# Aim
Scale only the stretch from the line containing "Where should I click to: Click the Preview" through the line containing "(1036, 449)". Write those lines out again, requests included, with every coordinate in the answers multiplied by 2.5 and rounded to whole numbers (halves up), and leave all numbers in the requests unchanged.
##########
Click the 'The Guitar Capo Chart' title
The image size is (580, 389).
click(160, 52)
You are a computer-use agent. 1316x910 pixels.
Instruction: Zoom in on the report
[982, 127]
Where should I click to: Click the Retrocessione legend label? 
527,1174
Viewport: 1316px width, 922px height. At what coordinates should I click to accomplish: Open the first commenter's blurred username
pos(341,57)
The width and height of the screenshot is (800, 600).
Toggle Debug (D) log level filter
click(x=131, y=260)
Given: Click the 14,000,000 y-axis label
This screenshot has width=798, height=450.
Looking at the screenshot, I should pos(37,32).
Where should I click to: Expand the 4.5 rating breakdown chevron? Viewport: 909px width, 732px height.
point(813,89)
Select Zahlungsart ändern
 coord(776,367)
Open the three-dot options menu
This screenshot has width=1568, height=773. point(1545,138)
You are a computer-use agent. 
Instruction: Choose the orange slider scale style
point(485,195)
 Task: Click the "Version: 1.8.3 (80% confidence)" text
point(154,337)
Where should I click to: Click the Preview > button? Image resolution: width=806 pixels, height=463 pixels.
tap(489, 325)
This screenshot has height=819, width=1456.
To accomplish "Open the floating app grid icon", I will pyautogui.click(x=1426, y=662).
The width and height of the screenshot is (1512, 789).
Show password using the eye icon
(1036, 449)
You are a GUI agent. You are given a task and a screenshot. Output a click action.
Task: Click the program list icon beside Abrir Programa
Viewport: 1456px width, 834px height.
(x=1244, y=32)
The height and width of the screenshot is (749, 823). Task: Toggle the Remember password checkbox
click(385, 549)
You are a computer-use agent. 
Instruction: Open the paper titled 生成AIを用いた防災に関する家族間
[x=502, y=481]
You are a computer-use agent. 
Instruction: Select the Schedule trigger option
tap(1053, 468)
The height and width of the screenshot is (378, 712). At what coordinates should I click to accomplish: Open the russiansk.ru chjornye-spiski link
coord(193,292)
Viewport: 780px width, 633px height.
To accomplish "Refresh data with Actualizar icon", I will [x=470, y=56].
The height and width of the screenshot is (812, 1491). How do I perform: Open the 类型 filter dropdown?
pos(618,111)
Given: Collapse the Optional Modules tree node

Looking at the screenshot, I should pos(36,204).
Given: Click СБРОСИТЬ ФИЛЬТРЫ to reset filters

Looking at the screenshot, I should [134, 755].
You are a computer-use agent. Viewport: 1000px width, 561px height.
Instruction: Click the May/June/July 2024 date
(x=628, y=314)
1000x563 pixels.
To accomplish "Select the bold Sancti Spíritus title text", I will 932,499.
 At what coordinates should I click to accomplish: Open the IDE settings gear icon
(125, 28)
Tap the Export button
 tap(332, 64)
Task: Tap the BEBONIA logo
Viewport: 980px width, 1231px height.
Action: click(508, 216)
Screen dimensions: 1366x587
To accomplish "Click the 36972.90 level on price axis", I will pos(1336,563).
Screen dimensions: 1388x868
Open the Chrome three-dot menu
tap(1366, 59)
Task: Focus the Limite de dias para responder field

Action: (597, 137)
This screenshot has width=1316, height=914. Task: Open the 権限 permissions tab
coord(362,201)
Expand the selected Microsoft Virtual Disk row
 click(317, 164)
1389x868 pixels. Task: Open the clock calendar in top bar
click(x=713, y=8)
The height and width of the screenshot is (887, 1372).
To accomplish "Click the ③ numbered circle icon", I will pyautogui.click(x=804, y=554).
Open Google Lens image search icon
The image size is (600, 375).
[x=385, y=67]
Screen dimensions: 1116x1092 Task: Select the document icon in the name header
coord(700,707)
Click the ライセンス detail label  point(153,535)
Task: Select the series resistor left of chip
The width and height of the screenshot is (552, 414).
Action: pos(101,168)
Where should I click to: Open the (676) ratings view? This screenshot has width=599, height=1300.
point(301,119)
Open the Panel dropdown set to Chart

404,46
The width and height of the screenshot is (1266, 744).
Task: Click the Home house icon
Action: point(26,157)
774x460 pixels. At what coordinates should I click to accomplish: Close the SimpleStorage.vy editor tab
##########
# Task response
Where should I click to: Click the Preview > button? Image resolution: width=806 pixels, height=463 pixels.
tap(1223, 813)
This screenshot has height=819, width=1456.
To accomplish "Open the floating app grid icon", I will pyautogui.click(x=3565, y=1655).
The width and height of the screenshot is (1512, 789).
Show password using the eye icon
(2590, 1123)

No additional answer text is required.